SnapLogic has extended the reach of its SnapLogic Enterprise Integration Cloud into the realm of DevOps by making it possible to store integrations creating using Snap connectors in GitHub.

The company also announced integration with the DC/OS platform from Mesosphere along with a new service catalog and several updates to the Iris artificial intelligence (AI) software it uses make recommendations concerning the construction of integration pipelines. At the same time, SnapLogic has enhanced both its monitoring tools for application programming interfaces (APIs) and search tools for discovering broken integration pipelines.

Craig Stewart, vice president of product management for SnapLogic, said support for GitHub makes it easier for developers at all skill levels to share preconfigured integrations via GitHub alongside all the other code they already share via the widely employed repository. That capability also makes it easier for DevOps teams to include preconfigured Snap connectors within a continuous integration/continuous development (CI/CD) pipeline, he noted, adding those integrations now can be more easily discovered within a Patterns Catalog to help developers discover and reuse integration patterns.

Support for Mesosphere, Stewart said, is being provided by customer request. That effort will then be extended to include support for Kubernetes, which SnapLogic expects will become the de facto standard for container orchestration engine.

Finally, SnapLogic updated its Iris AI software to provide an additional option for users to build their integration workflows starting with the last Snap of the integration pipeline. Previously, the Iris recommendation engine started with the first Snap connector. Now, when a user first places the last Snap on the canvas, the Integration Assistant will display suggested previous Snaps until the pipeline is complete. Users also have the option to start with the first and last Snaps of the pipeline and the Integration Assistant will work from the outside-in to recommend Snaps to build out the entire pipeline.

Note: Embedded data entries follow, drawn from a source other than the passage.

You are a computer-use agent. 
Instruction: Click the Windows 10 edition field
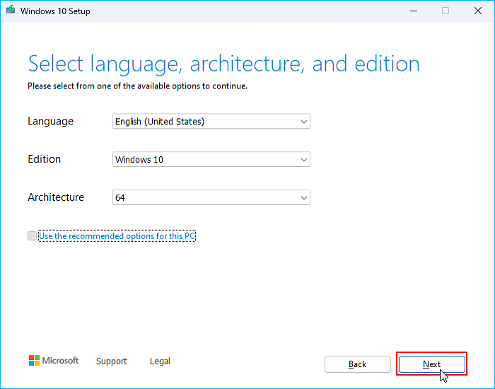point(205,160)
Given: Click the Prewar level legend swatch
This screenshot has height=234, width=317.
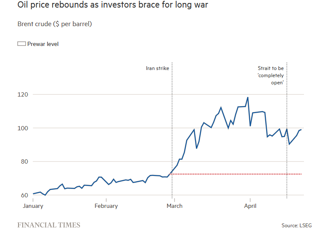Looking at the screenshot, I should pos(21,44).
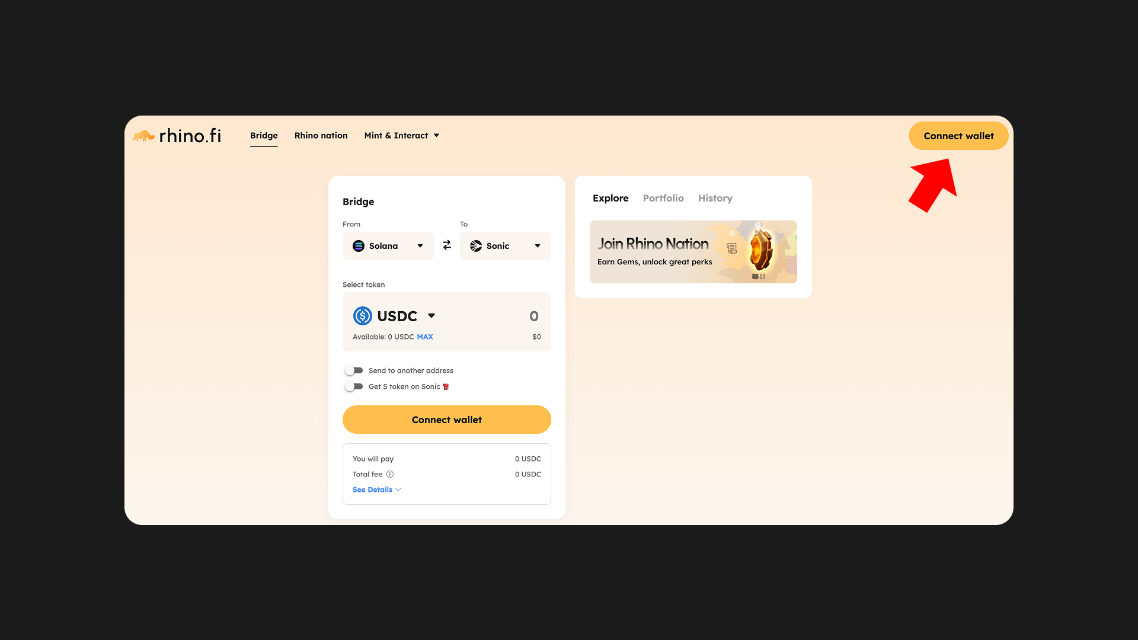Screen dimensions: 1138x640
Task: Open the Mint & Interact menu
Action: pos(402,136)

SnapLogic is making investments designed to facilitate self-service capabilities that promote reuse of integrations, Stewart said. A recent survey of 500 IT decision-makers conducted by Vanson Bourne on behalf of SnapLogic finds on average organizations expect to generate a 547 percent return on their data investments, increasing revenue by an average $5.2 million by using data more effectively. But the survey also finds that on average organizations are using only half (51 percent) the data they collect or generate, and data drives less than half (48 percent) of the decisions being made. Organizations will spend $1.7 million on an average to operationalize data over the next five years to rectify that problem, according to the survey results, which is more than double what they currently spend.

Much of that effort will be driven by so-called citizen integrators that reside within various lines of business outside the traditional IT department. In many cases those citizen integrators will be leveraging prebuilt integration patterns created by developer working within the internal IT department. The challenge now is finding a way to make sure all those integration patterns can be slipstreamed into a larger set of DevOps processes that are increasingly spanning the entire enterprise.